Qingming social service data tracking: the passenger flow intensity of 1q22 scenic spots across the country recovers slowly, which is speculated to be related to the recurrence of the epidemic and the diversion of tourists around the suburbs; The catering intensity of Qingming in the first tier cities continued the downward trend in March, and the takeout was recovering smoothly; During the Qingming holiday, the tourism in the West recovered 20% ahead of that in the East, and the travel willingness of users in some unsealed areas rebounded significantly. However, due to the form of short-distance travel, travel consumption also showed compensation psychology and consumption power increased; Theme hotels, small and beautiful hotels and boutique B & B have become popular types of hotels in Qingming Festival.
Data and announcement tracking
Market review: last week (2022 / 3 / 28 ~ 2022 / 4 / 1), CSI 300 and Hang Seng Index rose 2.4%, 3.0% and social services (Shenwan) rose 3.0% respectively.
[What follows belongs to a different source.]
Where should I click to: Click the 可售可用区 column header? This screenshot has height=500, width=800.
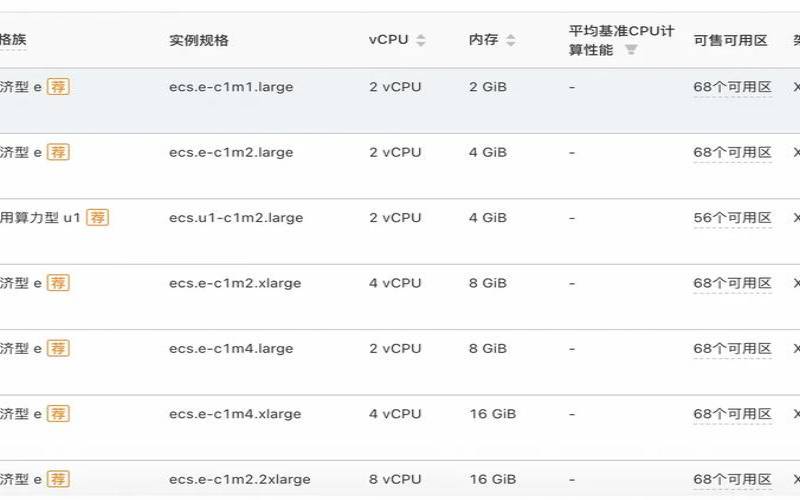pyautogui.click(x=730, y=41)
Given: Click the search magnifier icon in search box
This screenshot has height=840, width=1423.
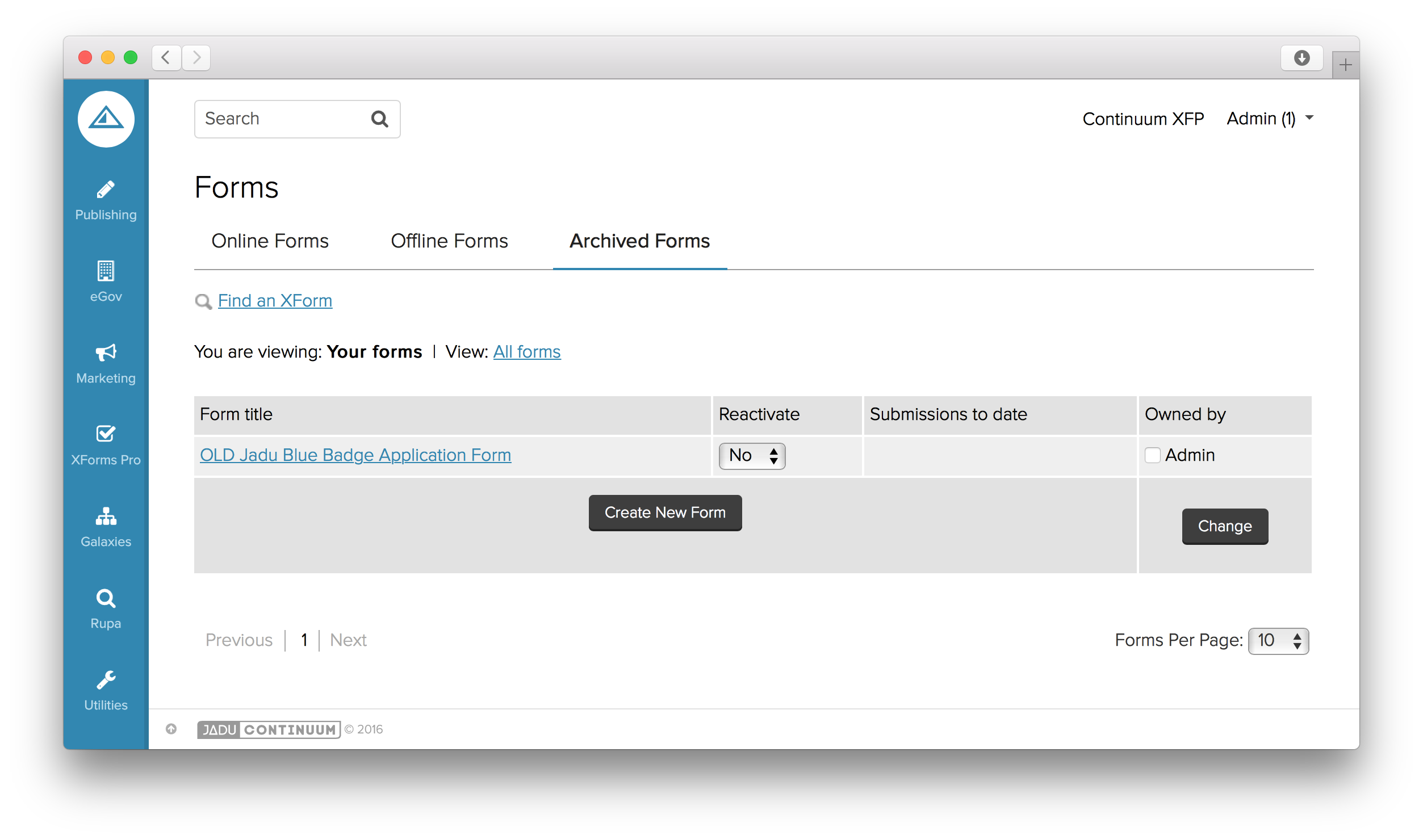Looking at the screenshot, I should click(379, 119).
In terms of breakdown, catering A shares and Hong Kong stock indexes rose 7.5% and 7.2% respectively, hotel A shares and Hong Kong stock indexes rose 6.1% and 4.1% respectively.
Industry news: 1) many governments and relevant leading enterprises have launched new rescue policies to fully support the recovery and development of the hotel and catering industry. 2) Domino China plans to go public in Hong Kong and plans to open 300 new stores in 22 years.
Announcement of key companies: Xiabu Xiabu plans to pay out 0.028rmb per share Guangzhou Restaurant Group Company Limited(603043) , Helens, Sipu Sipu, Naixue's tea, Btg Hotels (Group) Co.Ltd(600258) , Shanghai Jin Jiang International Hotels Co.Ltd(600754) issued the performance announcement in 2021.
Risk tips
The global epidemic is repeated, the opening of restaurants is less than expected, the light management, the operation quality of hotels is less than expected, and the cost of raw materials is rising.